En aquella ocasión éramos ocho, lo cual implicó sacarle las dos alas a la mesa, ya que, debido a un error de cálculo arquitectónico de Irv, que Irene se encargaba de recordarle periódicamente, el comedor era demasiado pequeño para acogernos a todos. Irene tuvo que apartar los sofás, mesas de centro y lámparas de pie y apretarnos en la sala, que ocupaba toda la parte frontal de la casa, desde la ennegrecida chimenea de piedra hasta la empinada y torcida escalera que conducía a los dormitorios. Cuando se mudaron de la casa de la avenida Inverness, se trajeron todas sus pertenencias, y ahora se pasaban la mitad del tiempo recolocando los muebles y tropezando con los escabeles. Habían comprado muchos muebles de diseño danés moderno en la época de apogeo de este estilo, y todo era cristal, cuero negro y formas abstractas de teca y caoba, mientras que el acabado interior de la casa consistía en suelo de abeto y paredes de nudosa madera de pino, amarillenta y astillada. Irene siempre estaba amenazando con vender su mobiliario y comprar otro más apropiado, pero ya llevaban cinco años viviendo allí y no habían cambiado ni un simple cojín. Siempre pensé que para Irene mantener la casa repleta de recuerdos de la época de Pittsburgh obedecía a razones sentimentales y era al mismo tiempo su manera de protestar por la mudanza.

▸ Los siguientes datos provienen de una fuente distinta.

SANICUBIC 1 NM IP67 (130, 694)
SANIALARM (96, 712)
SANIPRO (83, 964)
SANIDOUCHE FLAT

Cuando James y yo entramos, Irv ya estaba sentado a la cabecera de la mesa, cerca de la chimenea, con un cojín del sofá en la silla, lo que le proporcionaba unos centímetros de elevación. Philly, con una camisa almidonada con el botón superior desabrochado y el erizado cabello repeinado hacia atrás a base de humedecerlo, ocupaba la silla situada a la izquierda de Irv. Ambos rebuscaban en una caja de zapatos llena de yarmulkas, esos gorritos que se ponen en la coronilla los judíos, leyendo las inscripciones y tratando de recordar las ceremonias en las que se habían utilizado. Oí los nerviosos susurros de Marie e Irene en la cocina, tranquilizándose mutuamente. Pero de las dos hijas de los Warshaw no había ni rastro. Debían de estar en el piso de arriba o en el exterior, hablando de sus cosas, conspirando o ayudándose a vestirse. Me estremecí ligeramente, lleno de malos presentimientos.

– Andrew… Ab… Andrew Abraham -deletreó Irv, que levantaba con el brazo extendido un gorrito púrpura y escrutaba con el ceño fruncido la inscripción semiborrada del forro-, no sé qué día… de julio de 1964. De tu primo Andy.

– ¿En serio?

– Chaval, lo recuerdo perfectamente. Fue en Buffalo. Había miles de mosquitos. Dios mío, fue horrible.